- [DATASET CONTENT]
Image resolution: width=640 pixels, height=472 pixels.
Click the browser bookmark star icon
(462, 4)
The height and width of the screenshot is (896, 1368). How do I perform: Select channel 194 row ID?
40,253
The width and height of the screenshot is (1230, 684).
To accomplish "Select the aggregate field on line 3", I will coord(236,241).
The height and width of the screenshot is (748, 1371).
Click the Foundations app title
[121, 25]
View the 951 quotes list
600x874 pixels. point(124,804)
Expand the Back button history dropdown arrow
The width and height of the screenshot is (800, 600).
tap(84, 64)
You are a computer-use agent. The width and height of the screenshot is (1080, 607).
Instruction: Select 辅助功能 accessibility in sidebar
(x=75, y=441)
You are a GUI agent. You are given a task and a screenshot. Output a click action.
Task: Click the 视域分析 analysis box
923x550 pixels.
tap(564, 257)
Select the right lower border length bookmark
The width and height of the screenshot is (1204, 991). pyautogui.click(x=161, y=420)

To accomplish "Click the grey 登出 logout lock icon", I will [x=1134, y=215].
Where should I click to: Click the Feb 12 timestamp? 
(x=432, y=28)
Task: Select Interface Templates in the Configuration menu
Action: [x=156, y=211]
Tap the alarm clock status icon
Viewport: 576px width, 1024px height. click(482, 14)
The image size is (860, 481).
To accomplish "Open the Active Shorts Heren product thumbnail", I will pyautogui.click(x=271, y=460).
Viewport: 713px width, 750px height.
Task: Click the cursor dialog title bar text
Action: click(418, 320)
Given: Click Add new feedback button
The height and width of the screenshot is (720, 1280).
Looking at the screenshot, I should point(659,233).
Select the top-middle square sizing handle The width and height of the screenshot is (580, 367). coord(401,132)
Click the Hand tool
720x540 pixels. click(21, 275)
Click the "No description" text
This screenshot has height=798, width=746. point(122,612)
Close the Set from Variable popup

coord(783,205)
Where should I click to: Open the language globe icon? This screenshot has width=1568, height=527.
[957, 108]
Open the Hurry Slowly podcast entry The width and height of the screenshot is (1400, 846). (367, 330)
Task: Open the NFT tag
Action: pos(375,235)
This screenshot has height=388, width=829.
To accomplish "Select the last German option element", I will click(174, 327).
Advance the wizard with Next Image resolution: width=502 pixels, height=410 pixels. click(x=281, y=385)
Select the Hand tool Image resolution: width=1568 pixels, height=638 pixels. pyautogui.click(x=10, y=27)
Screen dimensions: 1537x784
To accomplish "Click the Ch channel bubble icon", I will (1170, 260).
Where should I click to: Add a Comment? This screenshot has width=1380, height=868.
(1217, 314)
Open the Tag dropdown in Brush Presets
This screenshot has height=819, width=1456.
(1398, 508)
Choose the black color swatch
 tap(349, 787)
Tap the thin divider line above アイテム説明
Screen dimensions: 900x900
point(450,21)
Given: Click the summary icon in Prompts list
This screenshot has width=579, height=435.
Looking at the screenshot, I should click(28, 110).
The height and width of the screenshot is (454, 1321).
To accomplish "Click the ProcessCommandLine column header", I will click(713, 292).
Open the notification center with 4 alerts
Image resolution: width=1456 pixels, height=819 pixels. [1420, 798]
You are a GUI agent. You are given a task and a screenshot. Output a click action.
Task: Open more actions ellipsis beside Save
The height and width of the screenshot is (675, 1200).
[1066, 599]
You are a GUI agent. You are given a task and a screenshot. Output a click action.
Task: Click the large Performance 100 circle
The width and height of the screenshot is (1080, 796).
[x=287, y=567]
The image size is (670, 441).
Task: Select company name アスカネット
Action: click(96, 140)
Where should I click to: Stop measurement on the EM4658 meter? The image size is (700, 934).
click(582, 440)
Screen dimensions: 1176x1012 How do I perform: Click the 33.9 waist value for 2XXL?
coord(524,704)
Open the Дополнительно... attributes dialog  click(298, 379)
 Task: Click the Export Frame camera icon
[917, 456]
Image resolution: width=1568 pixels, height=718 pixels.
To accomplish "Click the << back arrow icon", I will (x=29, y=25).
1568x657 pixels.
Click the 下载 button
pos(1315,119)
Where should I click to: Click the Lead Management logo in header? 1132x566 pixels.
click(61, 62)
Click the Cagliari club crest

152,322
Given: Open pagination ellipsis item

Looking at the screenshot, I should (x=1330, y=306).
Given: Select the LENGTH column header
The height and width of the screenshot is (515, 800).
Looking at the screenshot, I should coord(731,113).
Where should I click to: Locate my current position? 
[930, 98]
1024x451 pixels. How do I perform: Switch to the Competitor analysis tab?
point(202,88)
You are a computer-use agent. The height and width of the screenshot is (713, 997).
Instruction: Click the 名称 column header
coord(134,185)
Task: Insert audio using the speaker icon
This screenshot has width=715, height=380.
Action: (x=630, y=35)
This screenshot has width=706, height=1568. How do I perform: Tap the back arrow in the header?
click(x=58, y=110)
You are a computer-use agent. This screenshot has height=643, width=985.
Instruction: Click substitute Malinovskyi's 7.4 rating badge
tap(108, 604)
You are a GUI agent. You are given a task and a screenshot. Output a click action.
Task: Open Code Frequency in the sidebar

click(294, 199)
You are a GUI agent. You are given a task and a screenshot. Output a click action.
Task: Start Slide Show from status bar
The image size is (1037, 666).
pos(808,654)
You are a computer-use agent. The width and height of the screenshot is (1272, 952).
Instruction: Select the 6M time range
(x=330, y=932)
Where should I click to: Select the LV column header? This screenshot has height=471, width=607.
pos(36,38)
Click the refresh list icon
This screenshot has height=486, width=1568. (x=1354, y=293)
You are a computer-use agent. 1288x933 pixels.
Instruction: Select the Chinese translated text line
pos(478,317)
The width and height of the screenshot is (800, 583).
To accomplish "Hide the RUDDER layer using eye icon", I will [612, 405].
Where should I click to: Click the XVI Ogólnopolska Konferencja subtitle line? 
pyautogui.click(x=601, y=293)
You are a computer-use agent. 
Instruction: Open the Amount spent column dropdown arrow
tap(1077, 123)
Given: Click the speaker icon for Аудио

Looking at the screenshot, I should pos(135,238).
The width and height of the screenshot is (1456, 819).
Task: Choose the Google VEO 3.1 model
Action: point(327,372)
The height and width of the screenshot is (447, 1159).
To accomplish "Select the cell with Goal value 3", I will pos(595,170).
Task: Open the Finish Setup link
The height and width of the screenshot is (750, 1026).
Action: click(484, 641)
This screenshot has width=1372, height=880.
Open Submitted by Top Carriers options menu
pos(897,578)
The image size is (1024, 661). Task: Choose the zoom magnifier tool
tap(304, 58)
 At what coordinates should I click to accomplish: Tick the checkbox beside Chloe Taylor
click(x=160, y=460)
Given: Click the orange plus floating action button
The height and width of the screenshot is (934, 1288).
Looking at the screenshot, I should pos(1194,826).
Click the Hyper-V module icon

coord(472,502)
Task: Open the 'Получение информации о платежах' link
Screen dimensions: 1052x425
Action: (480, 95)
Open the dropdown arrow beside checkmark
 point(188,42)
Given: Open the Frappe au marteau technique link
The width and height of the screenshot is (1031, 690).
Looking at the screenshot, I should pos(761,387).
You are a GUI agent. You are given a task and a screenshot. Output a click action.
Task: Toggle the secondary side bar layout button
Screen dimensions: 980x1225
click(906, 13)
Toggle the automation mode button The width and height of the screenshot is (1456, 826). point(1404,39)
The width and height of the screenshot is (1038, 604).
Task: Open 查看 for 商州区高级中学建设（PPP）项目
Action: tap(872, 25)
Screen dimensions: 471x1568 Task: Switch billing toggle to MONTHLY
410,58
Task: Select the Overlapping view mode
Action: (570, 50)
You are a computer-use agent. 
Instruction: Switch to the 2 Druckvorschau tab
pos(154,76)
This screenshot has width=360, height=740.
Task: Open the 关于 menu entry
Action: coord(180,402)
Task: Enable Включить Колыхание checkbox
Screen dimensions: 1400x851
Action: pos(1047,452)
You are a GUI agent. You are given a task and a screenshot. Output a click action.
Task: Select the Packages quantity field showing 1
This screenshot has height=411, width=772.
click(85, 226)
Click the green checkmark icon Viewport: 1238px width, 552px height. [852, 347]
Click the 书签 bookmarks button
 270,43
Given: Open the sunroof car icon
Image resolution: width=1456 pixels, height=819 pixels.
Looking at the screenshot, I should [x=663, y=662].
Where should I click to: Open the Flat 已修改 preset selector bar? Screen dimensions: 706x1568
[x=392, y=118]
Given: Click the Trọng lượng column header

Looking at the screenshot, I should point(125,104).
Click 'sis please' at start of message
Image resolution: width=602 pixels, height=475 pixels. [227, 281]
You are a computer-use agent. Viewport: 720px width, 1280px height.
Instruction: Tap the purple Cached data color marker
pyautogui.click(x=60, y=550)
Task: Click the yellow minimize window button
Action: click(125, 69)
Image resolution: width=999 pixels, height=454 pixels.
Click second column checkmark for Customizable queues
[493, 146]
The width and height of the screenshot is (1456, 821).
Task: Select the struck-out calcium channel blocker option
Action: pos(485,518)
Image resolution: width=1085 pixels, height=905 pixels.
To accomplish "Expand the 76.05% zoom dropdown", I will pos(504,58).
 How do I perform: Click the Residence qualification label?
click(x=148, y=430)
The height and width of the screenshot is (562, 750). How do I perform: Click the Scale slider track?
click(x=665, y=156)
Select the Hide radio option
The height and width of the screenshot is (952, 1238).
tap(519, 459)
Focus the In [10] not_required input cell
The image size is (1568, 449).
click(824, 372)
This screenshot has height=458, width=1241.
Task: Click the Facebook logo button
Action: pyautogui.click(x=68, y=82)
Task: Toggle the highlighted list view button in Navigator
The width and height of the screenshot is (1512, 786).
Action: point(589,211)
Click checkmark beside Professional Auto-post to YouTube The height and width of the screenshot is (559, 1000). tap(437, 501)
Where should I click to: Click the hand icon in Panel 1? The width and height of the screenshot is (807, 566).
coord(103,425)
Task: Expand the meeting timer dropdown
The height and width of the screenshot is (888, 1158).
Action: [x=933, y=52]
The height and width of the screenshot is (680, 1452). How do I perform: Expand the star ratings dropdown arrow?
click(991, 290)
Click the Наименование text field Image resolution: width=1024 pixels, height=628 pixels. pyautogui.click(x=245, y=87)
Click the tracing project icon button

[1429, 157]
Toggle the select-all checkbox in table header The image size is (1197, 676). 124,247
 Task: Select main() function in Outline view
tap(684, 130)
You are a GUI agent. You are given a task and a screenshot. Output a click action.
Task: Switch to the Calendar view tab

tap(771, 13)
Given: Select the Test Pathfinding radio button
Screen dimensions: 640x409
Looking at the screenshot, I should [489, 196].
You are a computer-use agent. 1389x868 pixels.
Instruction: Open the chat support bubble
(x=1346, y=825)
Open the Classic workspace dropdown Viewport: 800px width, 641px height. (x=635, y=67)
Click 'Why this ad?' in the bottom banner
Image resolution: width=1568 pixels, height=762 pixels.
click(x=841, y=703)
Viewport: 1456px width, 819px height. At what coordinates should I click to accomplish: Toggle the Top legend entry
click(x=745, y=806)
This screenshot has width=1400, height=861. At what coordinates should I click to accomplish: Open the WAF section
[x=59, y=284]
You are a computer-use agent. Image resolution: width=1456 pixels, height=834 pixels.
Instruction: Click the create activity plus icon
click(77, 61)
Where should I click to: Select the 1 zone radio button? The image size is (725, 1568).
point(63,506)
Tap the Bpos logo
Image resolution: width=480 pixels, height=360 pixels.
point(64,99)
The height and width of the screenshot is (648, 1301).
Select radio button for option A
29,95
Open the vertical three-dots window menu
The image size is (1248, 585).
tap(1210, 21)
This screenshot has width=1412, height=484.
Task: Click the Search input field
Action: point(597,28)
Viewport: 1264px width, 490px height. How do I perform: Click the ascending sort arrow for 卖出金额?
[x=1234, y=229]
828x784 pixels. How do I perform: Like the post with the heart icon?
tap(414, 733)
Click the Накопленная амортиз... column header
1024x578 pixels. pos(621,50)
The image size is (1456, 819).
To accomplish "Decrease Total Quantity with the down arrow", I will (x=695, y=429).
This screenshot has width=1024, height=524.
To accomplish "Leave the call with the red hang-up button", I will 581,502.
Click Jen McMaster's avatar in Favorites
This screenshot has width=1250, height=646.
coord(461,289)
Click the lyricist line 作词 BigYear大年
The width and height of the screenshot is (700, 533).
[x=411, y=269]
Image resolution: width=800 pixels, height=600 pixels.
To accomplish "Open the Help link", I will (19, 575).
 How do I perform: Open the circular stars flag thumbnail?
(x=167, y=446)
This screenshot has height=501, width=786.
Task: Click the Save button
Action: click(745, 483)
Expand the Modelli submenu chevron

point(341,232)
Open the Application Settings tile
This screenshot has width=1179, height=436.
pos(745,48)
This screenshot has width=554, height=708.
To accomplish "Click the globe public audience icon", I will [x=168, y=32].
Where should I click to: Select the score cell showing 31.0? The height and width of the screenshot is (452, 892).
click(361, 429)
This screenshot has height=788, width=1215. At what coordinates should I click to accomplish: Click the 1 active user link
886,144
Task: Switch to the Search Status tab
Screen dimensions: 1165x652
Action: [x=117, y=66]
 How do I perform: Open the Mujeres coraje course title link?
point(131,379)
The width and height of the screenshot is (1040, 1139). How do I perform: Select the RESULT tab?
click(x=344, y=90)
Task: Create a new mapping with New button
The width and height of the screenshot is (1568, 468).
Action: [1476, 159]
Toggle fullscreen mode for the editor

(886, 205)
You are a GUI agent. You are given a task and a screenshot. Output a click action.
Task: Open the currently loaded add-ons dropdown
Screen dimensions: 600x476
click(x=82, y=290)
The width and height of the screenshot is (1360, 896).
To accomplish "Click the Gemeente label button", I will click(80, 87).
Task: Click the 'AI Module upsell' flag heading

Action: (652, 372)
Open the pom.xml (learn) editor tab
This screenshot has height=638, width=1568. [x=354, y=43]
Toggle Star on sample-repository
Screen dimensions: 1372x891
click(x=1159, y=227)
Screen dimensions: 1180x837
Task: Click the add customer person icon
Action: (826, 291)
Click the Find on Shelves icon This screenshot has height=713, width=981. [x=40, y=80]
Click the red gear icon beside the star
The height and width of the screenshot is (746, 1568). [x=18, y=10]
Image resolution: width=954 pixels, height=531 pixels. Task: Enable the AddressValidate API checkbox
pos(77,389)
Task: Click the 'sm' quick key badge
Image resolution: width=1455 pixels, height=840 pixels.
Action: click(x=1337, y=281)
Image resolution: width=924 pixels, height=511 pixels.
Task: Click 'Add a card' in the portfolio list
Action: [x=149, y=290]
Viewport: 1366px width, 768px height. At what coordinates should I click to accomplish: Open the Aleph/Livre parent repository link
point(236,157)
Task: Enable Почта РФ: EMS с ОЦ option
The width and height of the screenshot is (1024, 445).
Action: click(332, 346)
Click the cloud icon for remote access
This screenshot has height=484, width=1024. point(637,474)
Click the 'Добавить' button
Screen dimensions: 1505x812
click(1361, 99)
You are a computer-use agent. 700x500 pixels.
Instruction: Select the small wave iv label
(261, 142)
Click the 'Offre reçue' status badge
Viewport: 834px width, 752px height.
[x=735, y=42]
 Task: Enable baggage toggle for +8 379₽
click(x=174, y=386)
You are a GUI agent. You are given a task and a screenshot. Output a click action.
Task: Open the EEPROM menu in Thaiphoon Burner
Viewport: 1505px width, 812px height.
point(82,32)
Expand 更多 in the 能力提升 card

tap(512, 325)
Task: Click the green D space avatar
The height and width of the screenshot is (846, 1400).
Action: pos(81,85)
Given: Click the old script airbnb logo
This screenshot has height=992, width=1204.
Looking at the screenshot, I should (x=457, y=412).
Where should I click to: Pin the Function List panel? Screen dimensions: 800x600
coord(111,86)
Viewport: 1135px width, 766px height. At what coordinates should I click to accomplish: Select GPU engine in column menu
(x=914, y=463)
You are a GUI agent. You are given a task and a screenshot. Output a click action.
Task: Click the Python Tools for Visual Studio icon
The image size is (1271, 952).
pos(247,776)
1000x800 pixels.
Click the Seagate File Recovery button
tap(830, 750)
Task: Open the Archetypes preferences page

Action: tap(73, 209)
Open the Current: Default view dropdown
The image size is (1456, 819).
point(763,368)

- [OBJECTIVE] Arrange the lines from the one containing "Given: Click the old script airbnb logo" through the last line as a Markdown table with the columns Row and Line, numbering the rows and leaving out blank lines.

- [COMPLETED TASK]
| Row | Line |
|---|---|
| 1 | Given: Click the old script airbnb logo |
| 2 | This screenshot has height=992, width=1204. |
| 3 | Looking at the screenshot, I should (x=457, y=412). |
| 4 | Where should I click to: Pin the Function List panel? Screen dimensions: 800x600 |
| 5 | coord(111,86) |
| 6 | Viewport: 1135px width, 766px height. At what coordinates should I click to accomplish: Select GPU engine in column menu |
| 7 | (x=914, y=463) |
| 8 | You are a GUI agent. You are given a task and a screenshot. Output a click action. |
| 9 | Task: Click the Python Tools for Visual Studio icon |
| 10 | The image size is (1271, 952). |
| 11 | pos(247,776) |
| 12 | 1000x800 pixels. |
| 13 | Click the Seagate File Recovery button |
| 14 | tap(830, 750) |
| 15 | Task: Open the Archetypes preferences page |
| 16 | Action: tap(73, 209) |
| 17 | Open the Current: Default view dropdown |
| 18 | The image size is (1456, 819). |
| 19 | point(763,368) |